Exercise details: Report only how many lines of the entries below contain the string "agent".
- - -
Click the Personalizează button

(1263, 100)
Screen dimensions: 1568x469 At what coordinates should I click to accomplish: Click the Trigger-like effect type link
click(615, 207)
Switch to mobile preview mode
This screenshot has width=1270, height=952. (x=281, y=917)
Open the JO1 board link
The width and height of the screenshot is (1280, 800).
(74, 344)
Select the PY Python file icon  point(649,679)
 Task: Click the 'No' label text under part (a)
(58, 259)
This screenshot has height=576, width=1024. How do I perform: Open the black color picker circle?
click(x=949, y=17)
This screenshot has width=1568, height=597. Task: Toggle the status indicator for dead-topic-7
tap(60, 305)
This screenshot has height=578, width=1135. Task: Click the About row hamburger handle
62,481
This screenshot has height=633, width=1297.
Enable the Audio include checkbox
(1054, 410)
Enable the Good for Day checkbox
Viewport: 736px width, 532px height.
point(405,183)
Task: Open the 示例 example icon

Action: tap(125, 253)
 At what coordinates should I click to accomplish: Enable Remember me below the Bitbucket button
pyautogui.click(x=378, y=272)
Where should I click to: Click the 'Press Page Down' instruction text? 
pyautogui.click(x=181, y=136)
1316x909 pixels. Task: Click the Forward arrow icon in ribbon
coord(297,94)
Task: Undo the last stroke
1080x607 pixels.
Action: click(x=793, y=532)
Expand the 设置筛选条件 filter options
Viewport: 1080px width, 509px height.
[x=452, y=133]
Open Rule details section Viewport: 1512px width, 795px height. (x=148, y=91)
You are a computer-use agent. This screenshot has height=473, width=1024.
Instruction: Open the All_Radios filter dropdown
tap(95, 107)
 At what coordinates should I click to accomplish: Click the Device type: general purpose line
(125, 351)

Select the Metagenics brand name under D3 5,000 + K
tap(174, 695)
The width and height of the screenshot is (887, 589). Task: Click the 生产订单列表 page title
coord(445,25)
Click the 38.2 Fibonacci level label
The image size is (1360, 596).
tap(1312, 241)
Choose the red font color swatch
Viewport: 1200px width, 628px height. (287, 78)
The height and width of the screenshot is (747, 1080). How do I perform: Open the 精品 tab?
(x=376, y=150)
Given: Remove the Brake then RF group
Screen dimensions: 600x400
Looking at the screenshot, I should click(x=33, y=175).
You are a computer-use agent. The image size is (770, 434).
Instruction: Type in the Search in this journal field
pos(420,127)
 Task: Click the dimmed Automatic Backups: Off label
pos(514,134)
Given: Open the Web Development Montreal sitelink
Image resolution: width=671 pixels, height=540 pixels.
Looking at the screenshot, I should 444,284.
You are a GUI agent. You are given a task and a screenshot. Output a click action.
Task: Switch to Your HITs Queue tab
- - -
Written response: 3